Trade war concerns outweigh economic data
In the recent weeks, the performance of the US bond markets (BND) has been influenced by trade conflicts between the US and other nations, primarily China (FXI), rather than the underlying economic performance. Though the economic data for March and February have been mostly in line with expectations and paint a positive outlook for the economy, bond yields have failed to rally, as investors were concerned about the escalating trade tensions in the global markets. First, there were the steel and aluminum import tariffs, which were followed by $50 billion worth of tariffs on Chinese imports. The tensions were escalated further when China retaliated with tariffs of $30 billion on US imports and the US threatened another $100 billion worth of tariffs. The fear of a full-blown trade war reduced risk appetite and increased demand for safe-haven assets like bonds, which further pushed yields lower.
Bond yields fail to breach February highs
The US ten-year bond (IEF) yield reached a peak of 2.95% after stellar wage growth in February, as investors anticipated that the US Fed would increase rates sooner than expected. This view has since changed, as risk appetite waned, resulting in the ten-year yield (GOVT) falling to 2.74% at the end of March. Even a rate hike from the US FOMC at its March meeting and a hawkish post-meeting statement failed to drive yields higher, as investor focus remained on trade tensions.
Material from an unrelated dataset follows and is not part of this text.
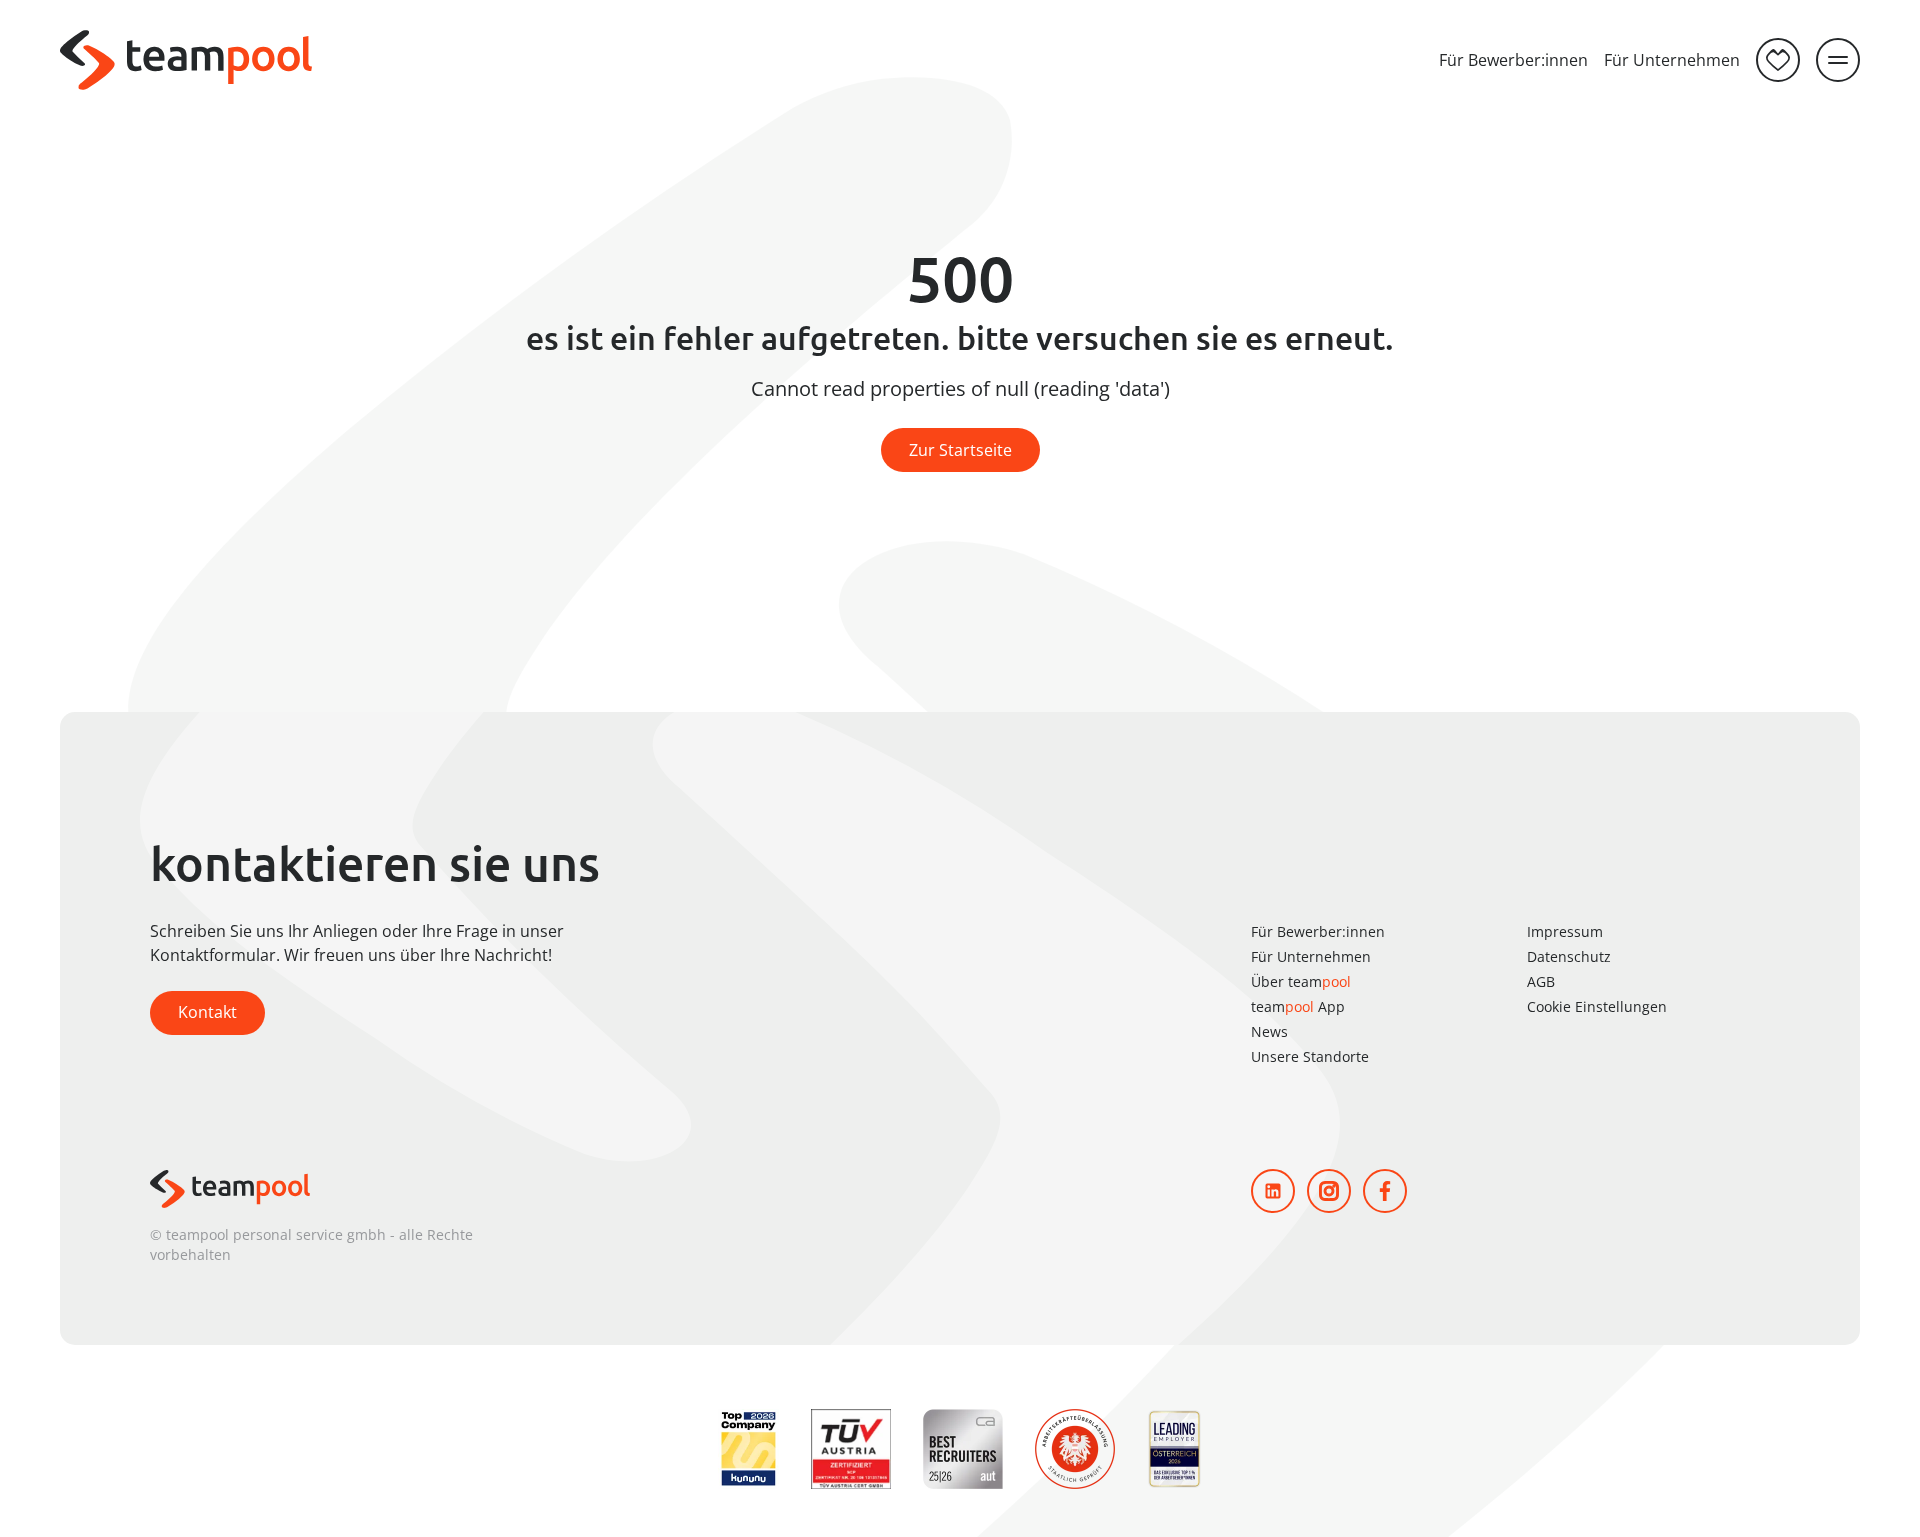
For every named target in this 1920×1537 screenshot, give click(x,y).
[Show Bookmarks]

The outlook for the bond markets
No one is really sure what the outcome of the current trade tensions could be. If all the major economies involved manage to reach an amicable solution, we can expect the current expansionary cycle to continue. There has not been a lot of damage, but the fear of future damage is driving markets. If these trade threats diminish, we can expect bond (TLT) yields to rebound, and the ten-year yield could breach the critical 3% mark in the near future.